2.2 差異表達基因的GO功能富集和KEGG信號通路分析結果 GO功能富集分析結果顯示，上調基因的BP主要富集在RNA聚合酶Ⅱ啟動子轉錄的負調控、炎癥反應的負調控、成纖維細胞生長因子反應、成骨細胞分化的負調控以及血管新生等，CC主要富集在細胞核和細胞質，MF主要富集在DNA結合以及RNA聚合酶Ⅱ核心啟動子的轉錄激活子活性；下調基因的BP主要富集在炎癥反應、干擾素-γ介導的信號通路以及細胞對α干擾素的反應，CC主要富集在細胞質。KEGG信號通路分析結果顯示，上調基因的KEGG信號通路主要富集在TNF信號通路、癌癥相關通路、凋亡相關通路以及Apelin信號通路等。

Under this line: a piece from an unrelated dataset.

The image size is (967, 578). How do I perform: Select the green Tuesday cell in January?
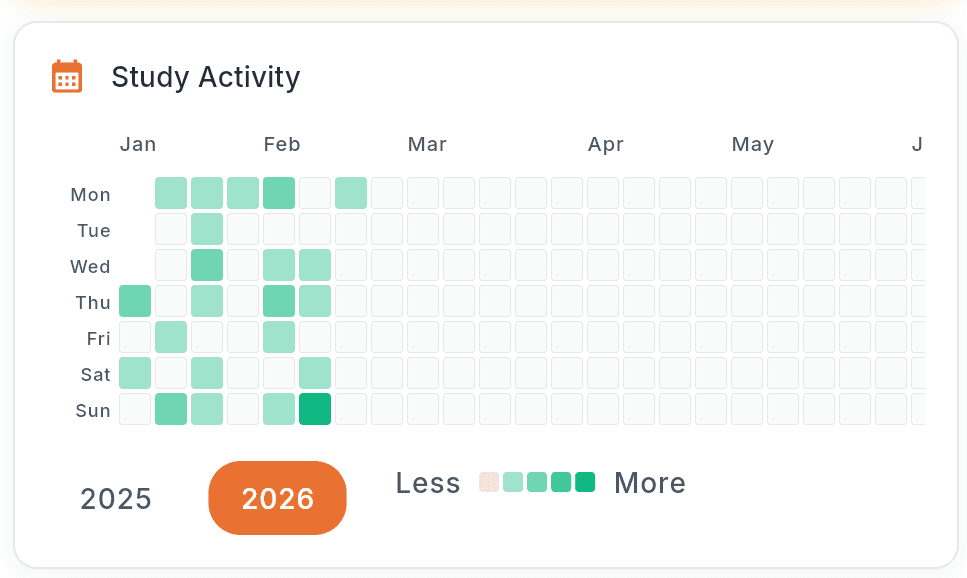(x=207, y=229)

2.3 PMF轉化為AML過程中HSC核心基因的篩選結果 構建的PMF向AML轉化過程中HSC差異表達基因編碼的PPI網絡圖見圖1。利用Cytoscape的Mcode插件分析獲得2個核心基因簇，基因簇1主要與免疫調控、JAK-STAT信號通路、成纖維細胞生長因子反應以及細胞增殖等關系密切，基因簇2主要與DNA轉錄以及凋亡調控關系密切。根據MCC算法篩選出排名前5的核心基因分別是FOS、EGR1、PTGS2、CXCL8和CXCR4，這5個基因可能是PMF轉化為AML過程中HSC的核心基因。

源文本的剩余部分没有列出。